[Opening Passage provided section]
Monday, November 3. 2008
God almighty it’s getting tiresome listening to McCain’s stump speech. Especially the end when he exhorts his followers to “Fight for a new direction for our country. Fight for what’s right for America. Fight to clean up the mess of corruption, infighting and selfishness in Washington. Fight to get our economy out of the ditch and back in the lead … Stand up, stand up, stand up and fight. America is worth fighting for!”
Does anyone else cringe at that? Would anyone else be embarrassed to shout that into a microphone? It’s such a cliché, something one would expect in a movie about Knute Rockne. Even in that silly bit of celluloid, Knute Rockne: All American, Pat O’Brien as the legendary Notre Dame football coach doesn’t holler “Fight” at his players that much.
McCain hollers “fight” or some derivation of it nearly 20 times in his stump speech. Is it appropriate for the moment? From the first time I heard McCain yelling at everyone to “Fight’ it sounded out of place. Who is he talking to, a football team hopelessly behind at half time?
On the other hand, he wants his followers to fight off the sluggishness of knowing you’re losing to get out the vote. Desperate times call for desperate measures. Maybe John McCain could use a couple Desperate Housewives, but not even that can secure a win for McCain. He appointed a desperate housewife governor as his running mate and that hasn’t helped him outside of the Republican Party base.
[Closing Passage provided section]
Reproduce word for word the portion of the blog post on McCain's stump speech starting at "Does anyone else" and ending at "players that much.".
[Opening Material provided section]
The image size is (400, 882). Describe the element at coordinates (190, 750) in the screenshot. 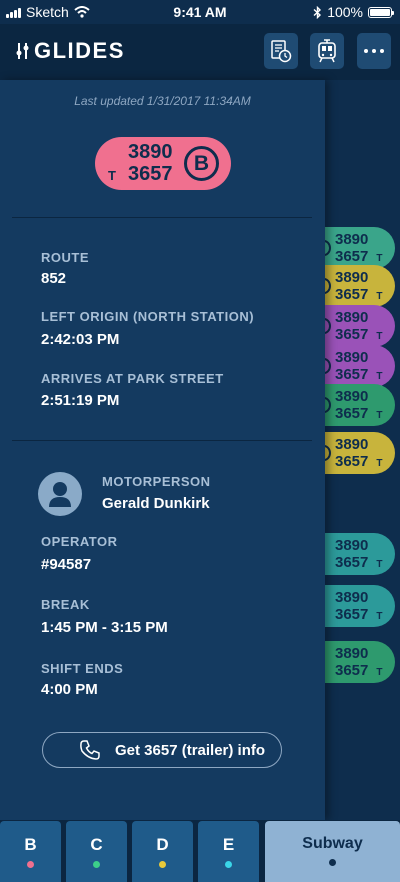

I see `trailer-info-label: Get 3657 (trailer) info` at that location.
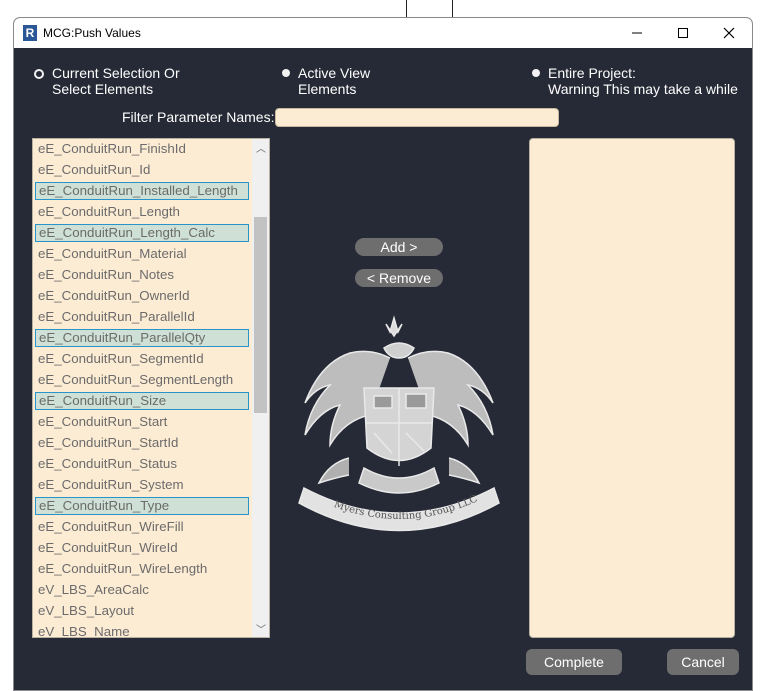  Describe the element at coordinates (142, 296) in the screenshot. I see `parameter-list-item: eE_ConduitRun_OwnerId` at that location.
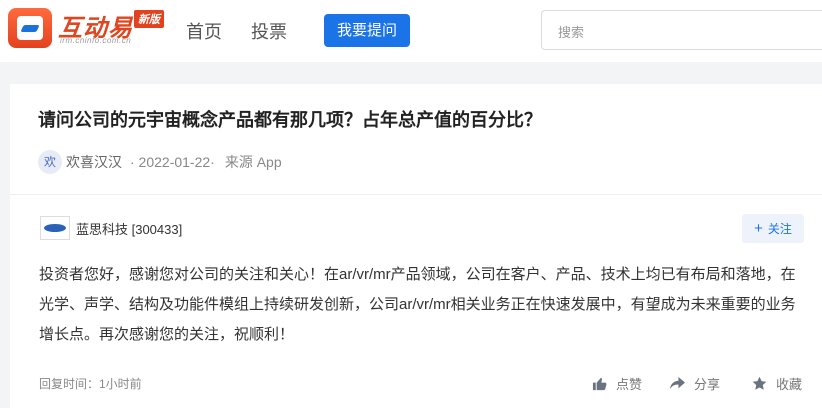 The height and width of the screenshot is (408, 822). I want to click on company-name: 蓝思科技 [300433], so click(129, 228).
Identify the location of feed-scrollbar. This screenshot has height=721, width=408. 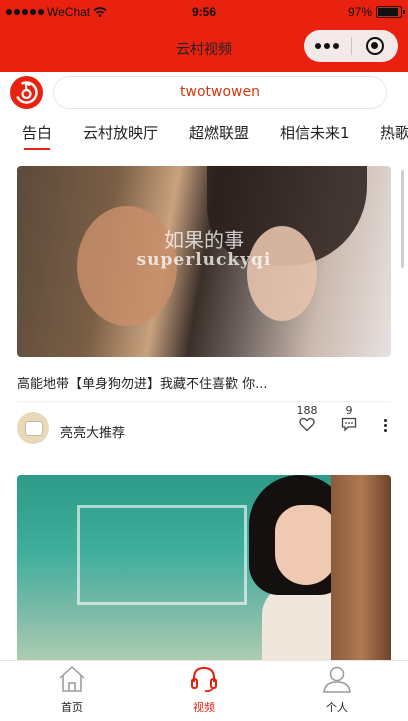
(402, 219).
[Closing Material provided section]
__Exercise response__:
Does anyone else cringe at that? Would anyone else be embarrassed to shout that into a microphone? It’s such a cliché, something one would expect in a movie about Knute Rockne. Even in that silly bit of celluloid, Knute Rockne: All American, Pat O’Brien as the legendary Notre Dame football coach doesn’t holler “Fight” at his players that much.